Hard work builds character and homework is good for your soul.
Shop at Aldi.
Plant a garden. I use the Square Foot Gardening method.
Use GoodRx for prescriptions.
Slow down. A speeding ticket will cost more than any time you save.
Unfortunately it all too often costs more up front to save money in the long run.

In 1997, when I bought my current house, it needed a roof. I spent almost twice as much for a metal roof as I would have spent on an asphalt shingle. Asphalt shingle would have needed replacement in 10 to 12 years, which means that by now I would be needing to put my third roof on the house. The current cost of a replacement asphalt shingle roof would be more than the cost of the metal I put on 23 years ago. But my metal roof probably has another 25-40 years of usefulness.

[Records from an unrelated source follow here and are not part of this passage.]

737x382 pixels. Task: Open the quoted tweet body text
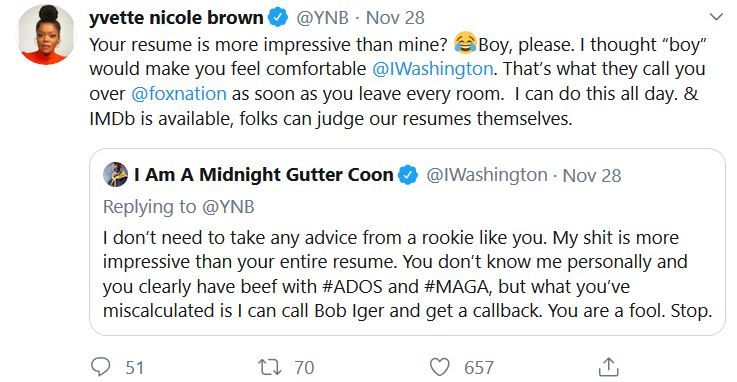coord(408,274)
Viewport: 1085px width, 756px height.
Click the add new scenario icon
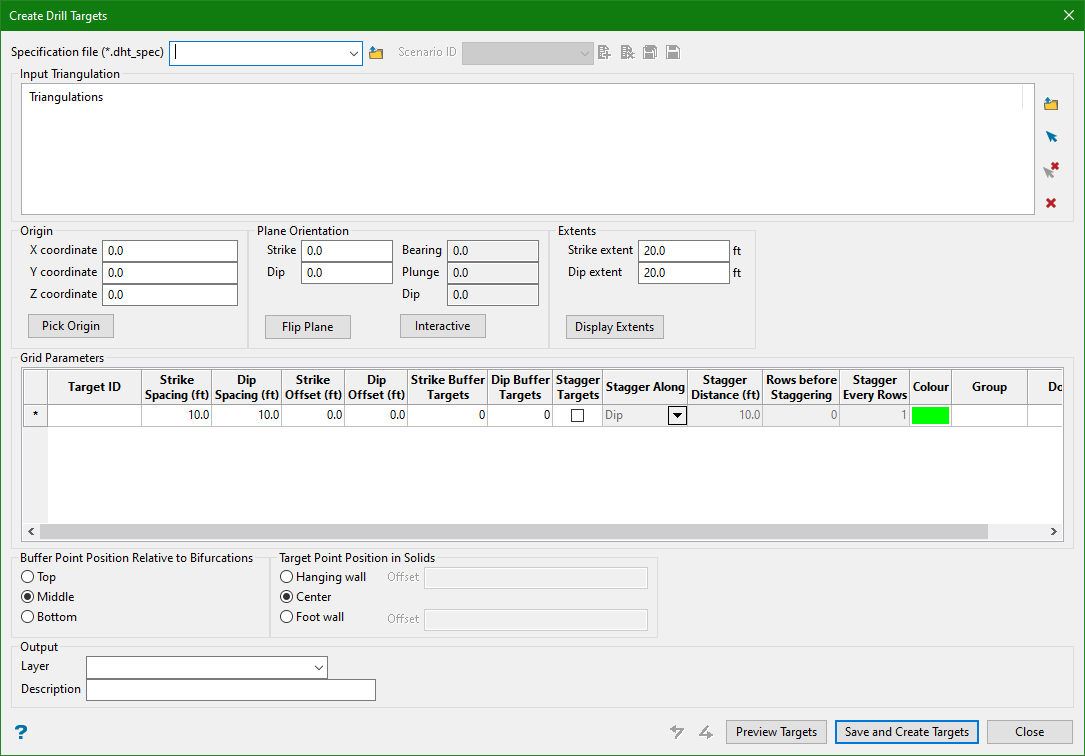604,52
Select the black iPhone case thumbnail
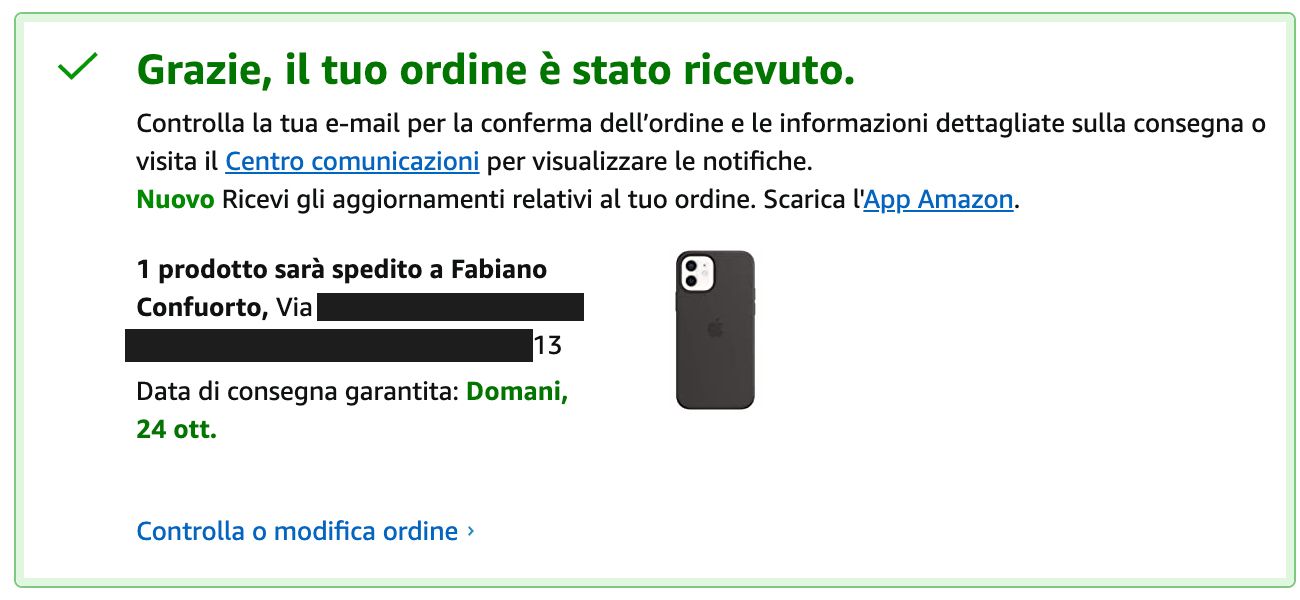The width and height of the screenshot is (1300, 600). pyautogui.click(x=715, y=329)
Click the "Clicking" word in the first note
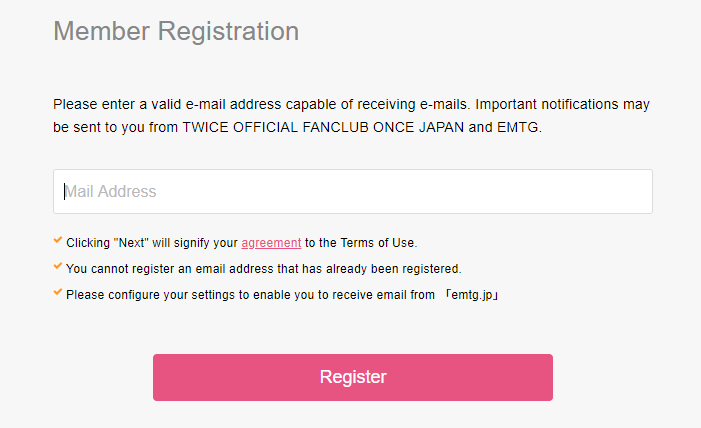The image size is (701, 428). 88,243
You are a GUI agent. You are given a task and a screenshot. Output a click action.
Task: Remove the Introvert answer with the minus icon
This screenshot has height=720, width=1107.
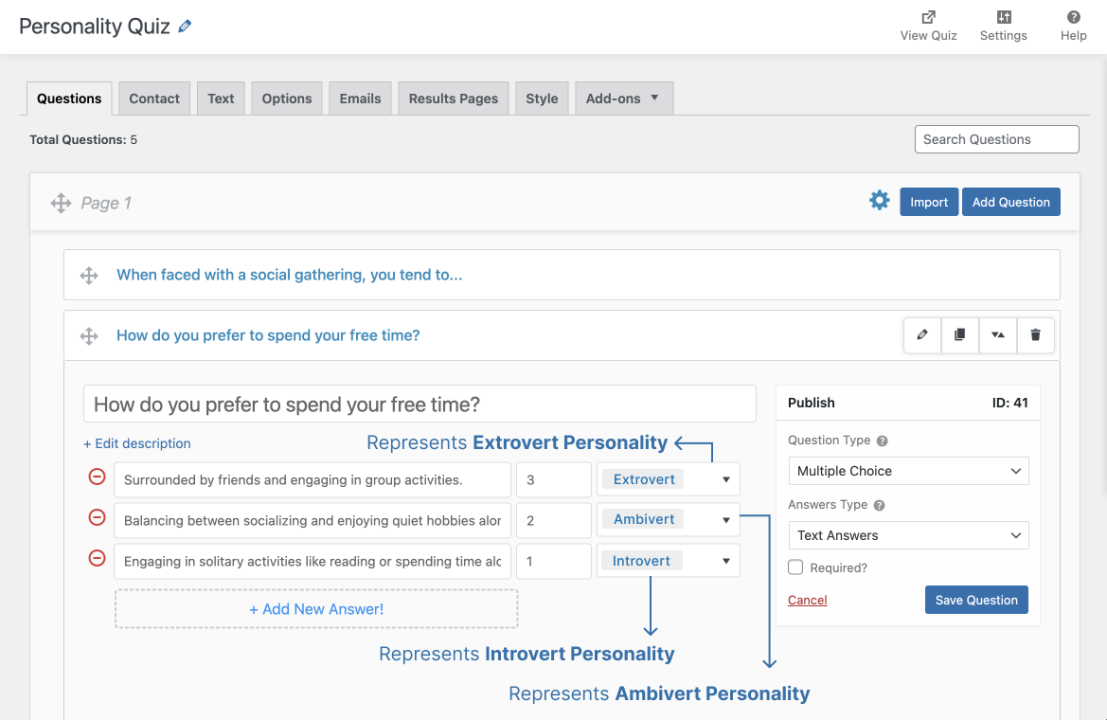(x=96, y=558)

In 2020 the government is allowing a 26% tax credit for a rooftop solar system. This year I am biting the bullet and have put on a rooftop solar system. With the tax credit and my usual usage and the historical increases in costs for electricity and service in my area, my system should pay for itself in savings over 7-10 years while the system is guaranteed to function at 80% or more still in 25 years.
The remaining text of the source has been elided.